A “best practice” is only as good as your understanding of what you want to get out of it. If you don’t know what it is you’re hoping to achieve, no methodology in the world will help you.

Product manager looking guy telling someone, computers aren’t the thing, they’re the thing that gets us to the thing
Halt and Catch Fire S01E01

When it comes to design, this is a remarkably common situation. After a decade of being sold “design thinking” product teams still don’t really know exactly what it is for. When I ask what stakeholders hope to do with the artifact they’re asking for, most will stop mid-sentence because they lack an answer beyond “we’ve always asked for it.”

Fortunately, designers have become accustomed to answering the question of “what good is this?” Design practice has been developing an antidote — the so-called Danish Design Ladder — to transition from low-impact Design As Decoration to strategic and deliberate Design As Culture that begins with establishing shared and valuable goals, rather than merely contracts around outputs.

This approach to choosing methods is exactly what Product needs to attain escape velocity from the infamous Build Trap.

Thinking like a designer about how you do product management, not just product

Before you ask the question “what can design do for me?” take the time to think about what it is you actually want to do. If you define your goal as “ship the feature” then you are wasting your own time as well as your designer’s time.

PMs who really want to be “mini-CEOs” need to be able to quantify the value of the goals they want to achieve. Once that work is done (and it is work, a lot of work) they should start to investigate all their methods to answer the all-important question: Is this way helping us reach the goal, and are there better ways?
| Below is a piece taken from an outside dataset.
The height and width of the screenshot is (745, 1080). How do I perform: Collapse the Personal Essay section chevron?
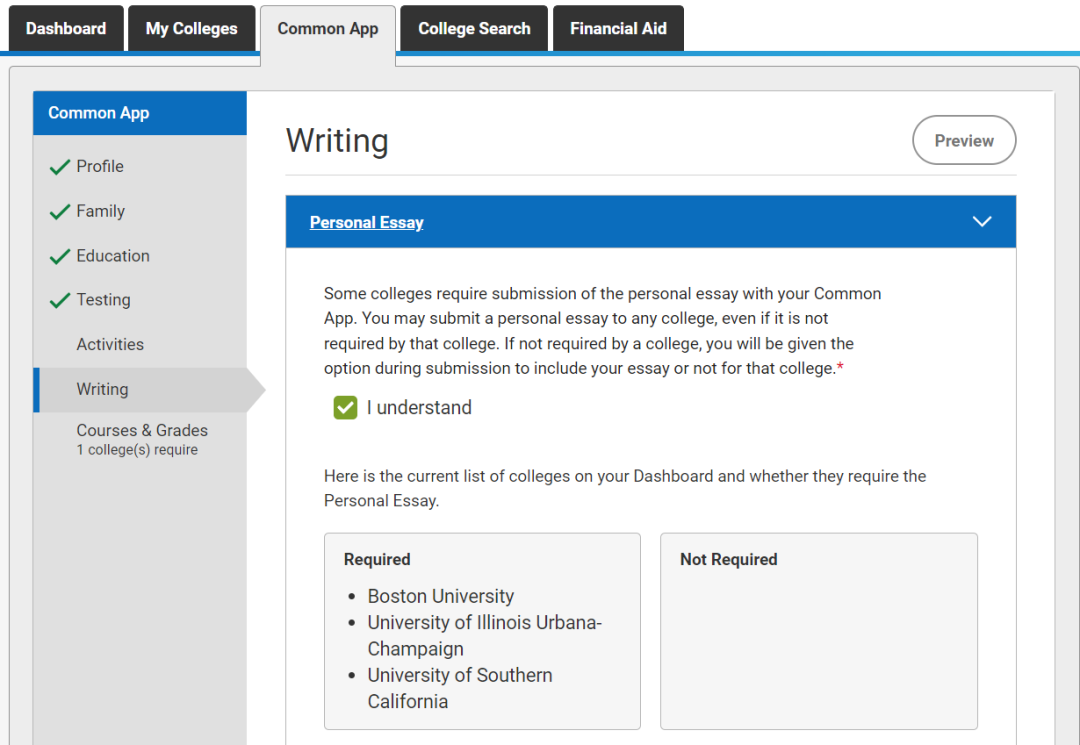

How do we define success — are we clear on the purpose, is the purpose worthwhile? How successful is the solution — does it achieve the goal, are there other ways?
The questions designers ask while designing software are just as effective when asked while designing process.
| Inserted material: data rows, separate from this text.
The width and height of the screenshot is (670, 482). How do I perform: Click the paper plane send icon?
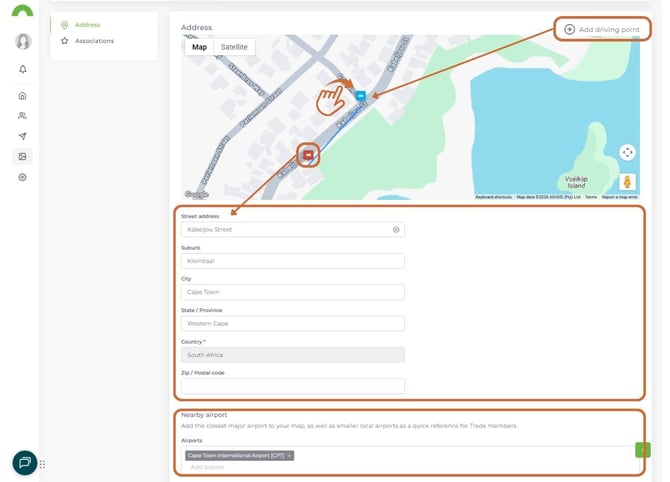pyautogui.click(x=22, y=136)
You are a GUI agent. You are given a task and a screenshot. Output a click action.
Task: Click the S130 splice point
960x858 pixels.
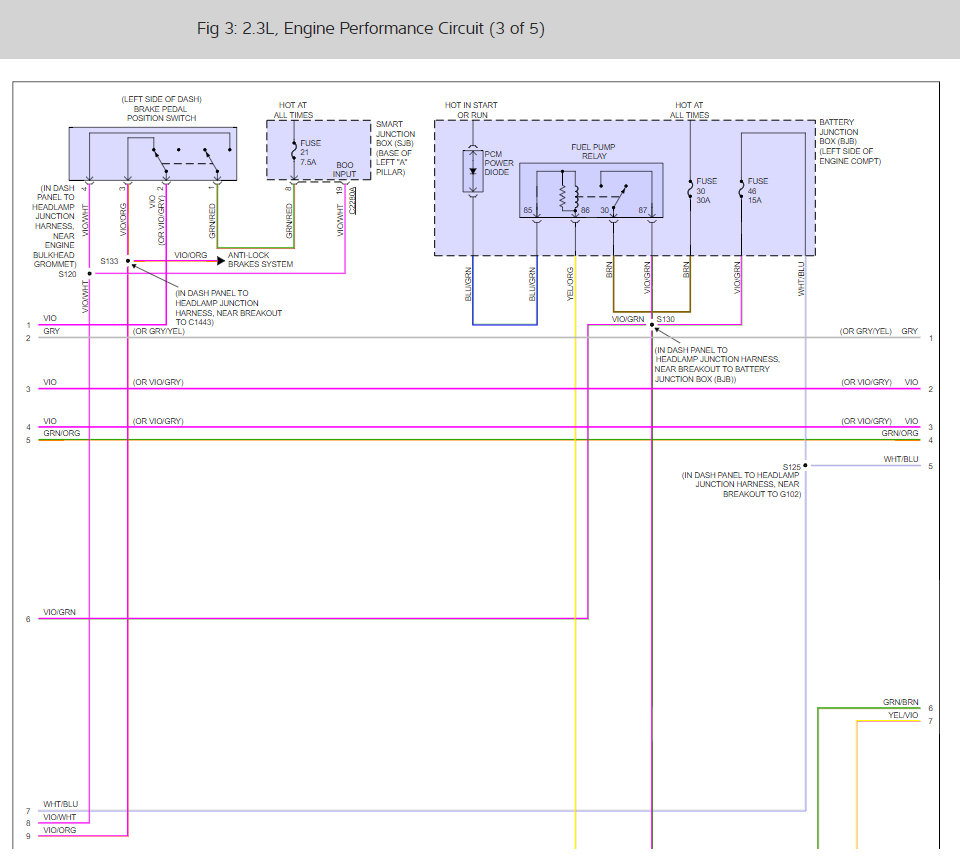pos(652,325)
For anyone able to define real goals measured in terms of outcomes, rather than velocity to outputs, the value of design becomes clear — because that is the environment in which the feedback loops of the design process can actually operate.

Back in the early 2000s, product managers pushed back against Agile as well, until they realized that it was a better way of building valuable software. 20 years later, when product managers wonder whether they should say “no” to design, it gives me faith that they are ready to take the next step — but only if they’re ready to think about what that question really means.